Asynchronous communications is a method of transmitting serial data over a communication link between two hosts in a serial fashion. Two hosts communicate by sending burst of data across the link to each other and they use their shared configured frequency in order to synchronize, and decode the bit streams.
One of the most well known techniques for serial communication in an asynchronous fashion is RS232, which is how computers with serial ports, used to communicate with peripherals with serial interfaces such as modems. Asynchronous communications do not use a clock to generate a clock signal so there must be another method for both host systems to be able to synchronize the bit stream. The method they use is a fixed transmit/receive (Rx/Tx )frequency.
After all that is all that is happening, one computer is sending a bursting stream of data bits in binary to the other. Therefore, the receiving end system must be able to distinguish what are the relevant bits in the stream. They do this by identifying the start and stop bits within the stream, and then they know that everything between is data. There are other signal bits such a parity bit, which is used to detect and recover transmission errors. A parity bit can be set at having parity or commonly, no parity.
A common asynchronous communication configuration would be 96,000, 1 start bit, 1 stop bit, no parity.
Asynchronous communication ports were found on PC’s and older peripherals such as modems or printers. An RS232 serial cable connects the two 9 pin or 25 pin connectors up to a distance to 1,000 feet.
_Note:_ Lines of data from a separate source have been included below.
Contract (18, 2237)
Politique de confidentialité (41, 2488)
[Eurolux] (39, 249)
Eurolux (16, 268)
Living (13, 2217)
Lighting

However the fluctuating voltage swing used in the RS232 specification made power supply unit design costly and RS232 in Pc’s and peripherals has been replaced by USB ports which have smaller connectors, much higher speeds, and better power requirements.
Asynchronous communication interfaces are still commonplace in telecoms and serial data communication interfaces and cards, and they can still found be found in routers for low speed telecom links.